Comprehensive information on the island is available from the St Helena Tourist Office (sthelenatourism.com).

Behind the Scenes

A rite-of-passage for every visitor to St Helena (including me), the vertiginous staircase known as Jacob’s Ladder was originally built as a railway to connect Jamestown with Ladder Hill Fort. Its 699 steps, 640 feet of ascent and incline of 44˚ makes it a formidable proposition for even the fittest hiker; the current record ascent is held by Graham Doig, who reached the top in 5 minutes, 16.78 seconds in 2013; it took me a rather less impressive 20 minutes to slog to the top. If you do complete the climb, don’t forget to pick up your congratulatory certificate from the Museum of St Helena in Jamestown.

Costly Coffee

St Helena’s sub-tropical climate is ideal for coffee-growing, but most islanders grow just enough to supply their own needs, so there are only a couple of commercial plantations. This makes St Helenian coffee, gram-for-gram, among the most expensive in the world. On the island, a bag of 100g retails for around £10; the same bag in Harrod’s costs nine times as much.
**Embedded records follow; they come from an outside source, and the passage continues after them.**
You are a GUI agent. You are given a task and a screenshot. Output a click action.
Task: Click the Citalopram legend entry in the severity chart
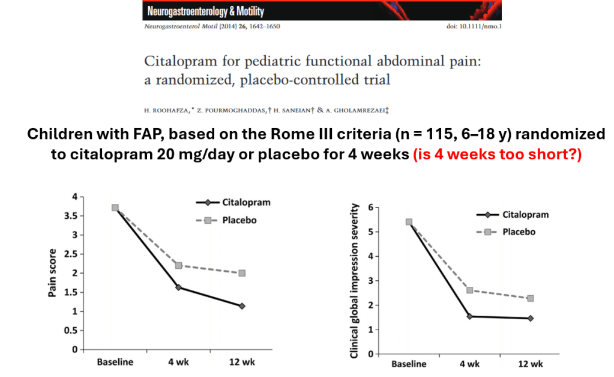point(525,215)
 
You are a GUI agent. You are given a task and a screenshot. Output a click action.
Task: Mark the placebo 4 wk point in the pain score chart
point(178,265)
Tours of Rosemary Gate Coffee can be arranged through the tourist office, or you can buy direct from their café by the harbour in Jamestown (sainthelenaisland.info/coffee.htm)

Napoleon on St Helena

Famously, St Helena’s isolation made it the perfect place to exile Britain’s arch-nemesis, Napoleon Bonaparte, after the Battle of Trafalgar in 1815. He never left, dying on the island six years later; his final home at Longwood is now St Helena’s most visited tourist attraction. You can also visit his tomb, although the Emperor is no longer there; his remains were repatriated to France in 1840.

The Oldest St Helenian

St Helena’s most senior citizen is Jonathan, a giant Seychelles tortoise, who was given as a gift to the Governor in 1882. He was thought to be around fifty when he arrived, which puts him at about 187 now – and makes him, as far as we know, the oldest living land animal on the planet.